Among posttranscriptional modifications, more than 100 different types of RNA chemical modifications have been identified. N6-methyladenosine (m6A) modifications account for approximately 50% of all methylated RNA [1] and are one of the most common and abundant internal modifications [2, 3]. It is found in almost all eukaryotes and in some bacteria, viruses, yeasts, and plants [4, 5]. In 1974, the presence of a methyl substituent at N-6 of adenosine in nucleic acids was first identified in purified poly (A) RNA fragments [6, 7]. Subsequent studies confirmed that it is mainly present in the RRACH motif (where R = A/G, H = A/C/U) and is enriched in the 3' untranslated regions (UTRs), near the stop codon, and in the internal exon.

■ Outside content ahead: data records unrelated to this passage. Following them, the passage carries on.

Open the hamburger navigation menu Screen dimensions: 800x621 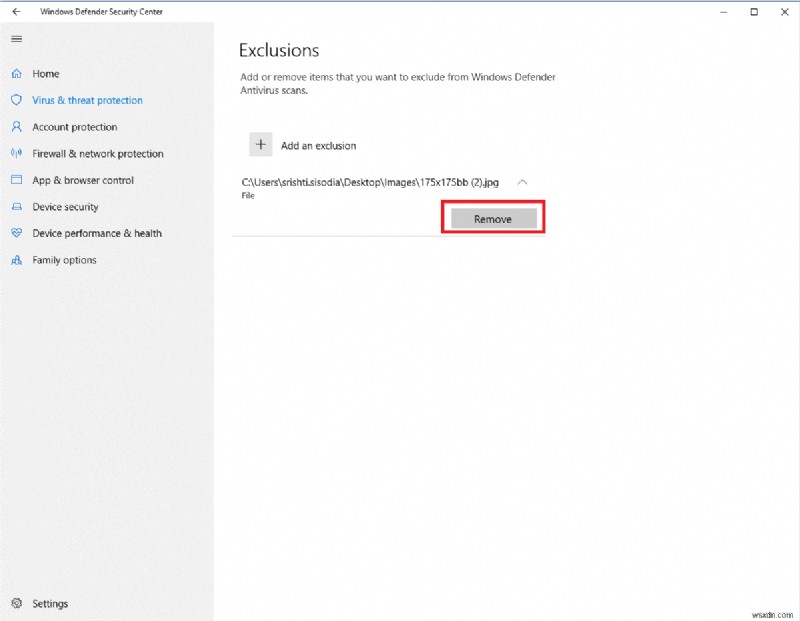(16, 39)
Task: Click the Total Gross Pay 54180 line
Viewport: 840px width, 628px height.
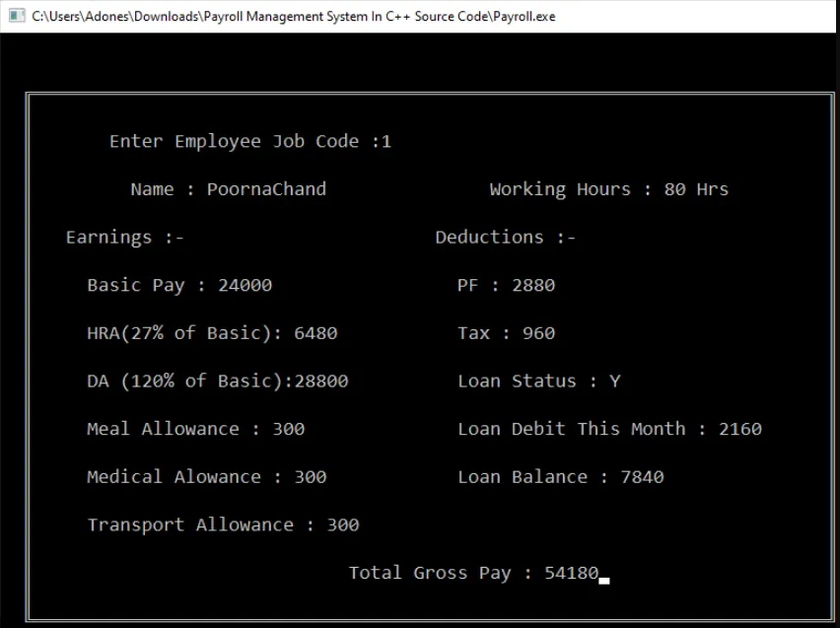Action: (x=473, y=573)
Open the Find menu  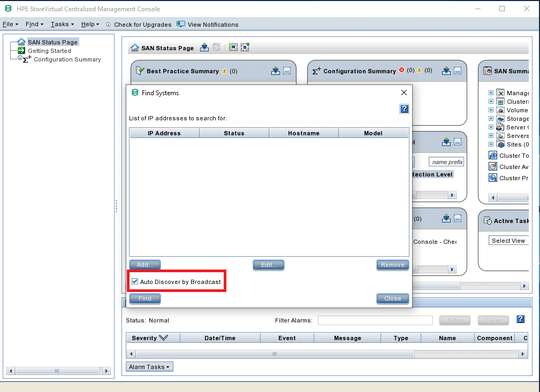[x=34, y=24]
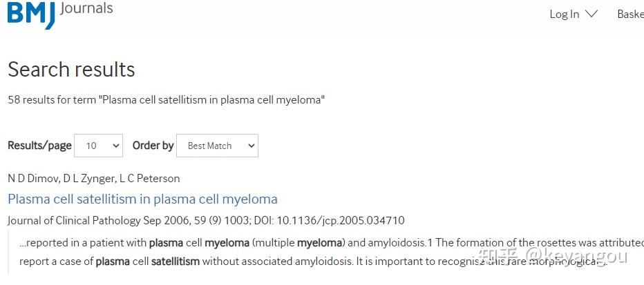Screen dimensions: 644x285
Task: Click the Results/page label
Action: pos(39,146)

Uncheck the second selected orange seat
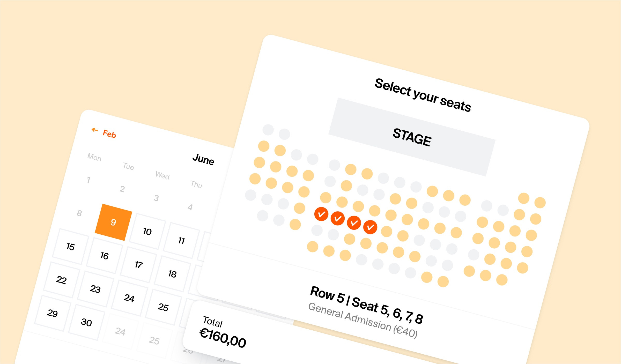click(x=337, y=219)
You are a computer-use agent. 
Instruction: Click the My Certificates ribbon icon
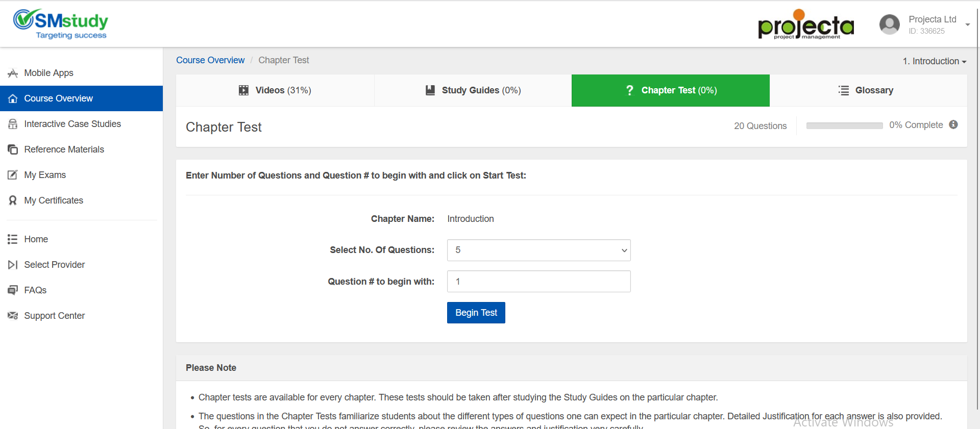tap(13, 200)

m6A methylation is widely present in mRNA, miRNAs, and long noncoding RNAs [8,9,10,11] and is involved in the basic pathophysiological metabolic processes of RNA, including splicing, nuclear output, translation, decay, folding, and RNA–protein interactions [12,13,14,15]. This newly identified type of modification plays an important role in regulating gene expression, which has become known as RNA epigenetics. In human physiology, m6A methylation plays a critical role in embryonic stem cell differentiation, meiosis, DNA repair, circadian rhythm, tissue development, and tumorigenesis [16,17,18,19]. Abnormalities in m6A methylation result in embryonic development disorders, failure of differentiation, neurological diseases, and tumorigenesis [20,21,22,23].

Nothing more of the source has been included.